> [Exercise prompt]
Lift out, unaltered, the lines of the material below between the line holding "This screenshot has height=326, width=837." and the line holding "Click the Load", counting both.

> [Data records]
■ ■ ■ ■

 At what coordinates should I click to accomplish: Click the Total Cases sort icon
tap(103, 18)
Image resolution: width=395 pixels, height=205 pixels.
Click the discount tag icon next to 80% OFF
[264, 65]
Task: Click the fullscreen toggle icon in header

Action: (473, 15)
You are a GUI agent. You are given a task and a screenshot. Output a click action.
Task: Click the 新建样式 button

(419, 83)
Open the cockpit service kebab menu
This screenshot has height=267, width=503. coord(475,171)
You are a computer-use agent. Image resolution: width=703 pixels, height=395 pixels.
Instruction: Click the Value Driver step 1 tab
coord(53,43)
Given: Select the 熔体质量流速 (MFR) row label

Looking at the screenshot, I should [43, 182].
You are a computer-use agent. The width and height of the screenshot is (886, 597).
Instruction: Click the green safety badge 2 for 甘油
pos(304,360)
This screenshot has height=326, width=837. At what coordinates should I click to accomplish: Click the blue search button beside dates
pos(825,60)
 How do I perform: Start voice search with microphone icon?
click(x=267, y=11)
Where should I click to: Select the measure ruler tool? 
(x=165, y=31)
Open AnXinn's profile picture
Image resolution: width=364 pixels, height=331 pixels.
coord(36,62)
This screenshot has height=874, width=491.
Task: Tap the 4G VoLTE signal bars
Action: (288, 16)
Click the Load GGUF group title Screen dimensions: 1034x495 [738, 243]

■ ■ ■ ■

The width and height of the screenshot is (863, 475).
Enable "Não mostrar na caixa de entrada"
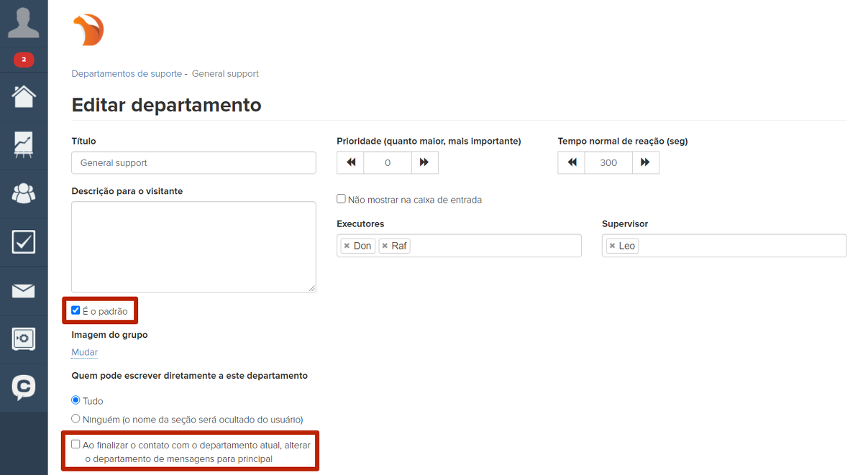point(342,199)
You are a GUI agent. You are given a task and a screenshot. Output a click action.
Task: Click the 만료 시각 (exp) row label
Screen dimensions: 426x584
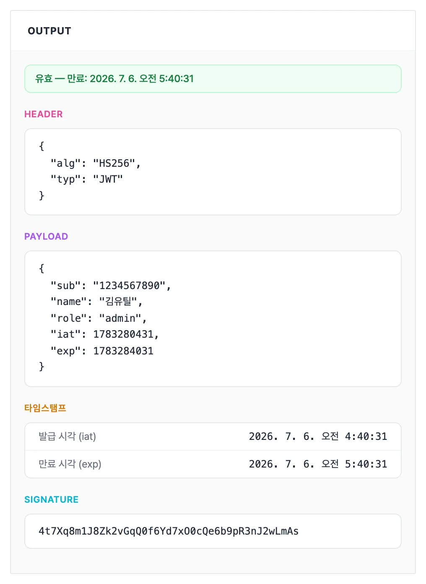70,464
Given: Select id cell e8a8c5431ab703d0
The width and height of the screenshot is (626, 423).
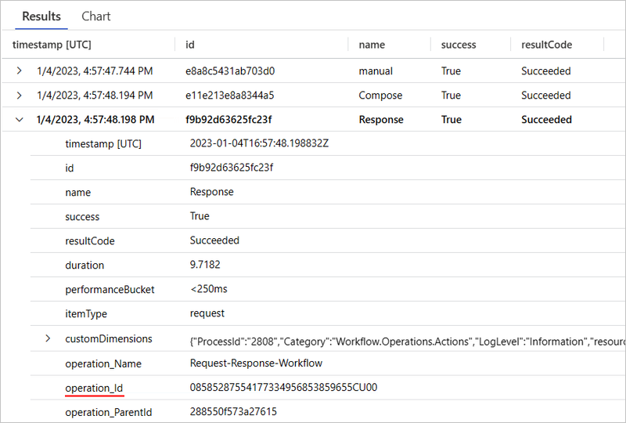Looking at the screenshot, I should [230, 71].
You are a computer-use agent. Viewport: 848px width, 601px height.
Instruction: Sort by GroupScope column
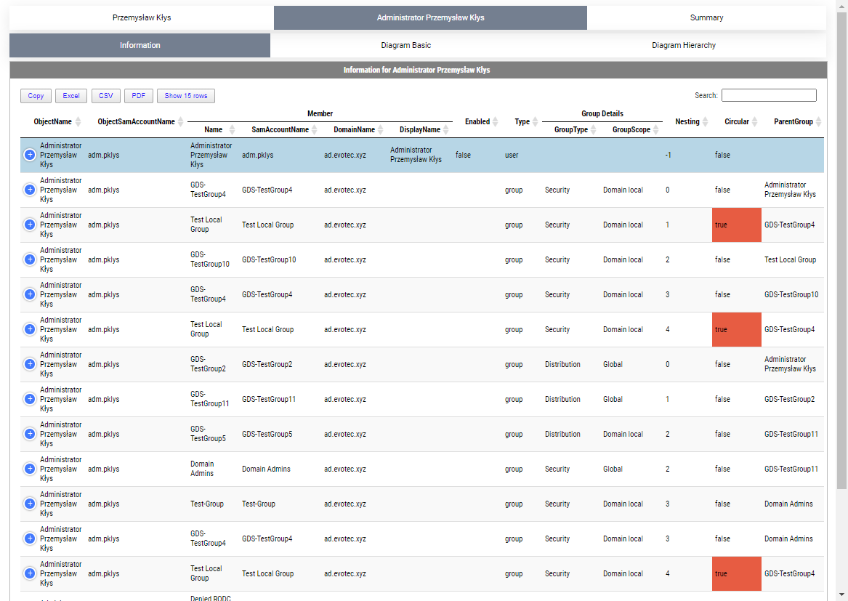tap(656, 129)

■ ■ ■ ■

> [Output]
This screenshot has height=326, width=837. At what coordinates should I click to accomplish: Click the blue search button beside dates
pos(825,60)
 How do I perform: Start voice search with microphone icon?
click(x=267, y=11)
Where should I click to: Select the measure ruler tool? 
(x=165, y=31)
Open AnXinn's profile picture
Image resolution: width=364 pixels, height=331 pixels.
coord(36,62)
This screenshot has height=874, width=491.
Task: Tap the 4G VoLTE signal bars
Action: (288, 16)
Click the Load GGUF group title Screen dimensions: 1034x495 [738, 243]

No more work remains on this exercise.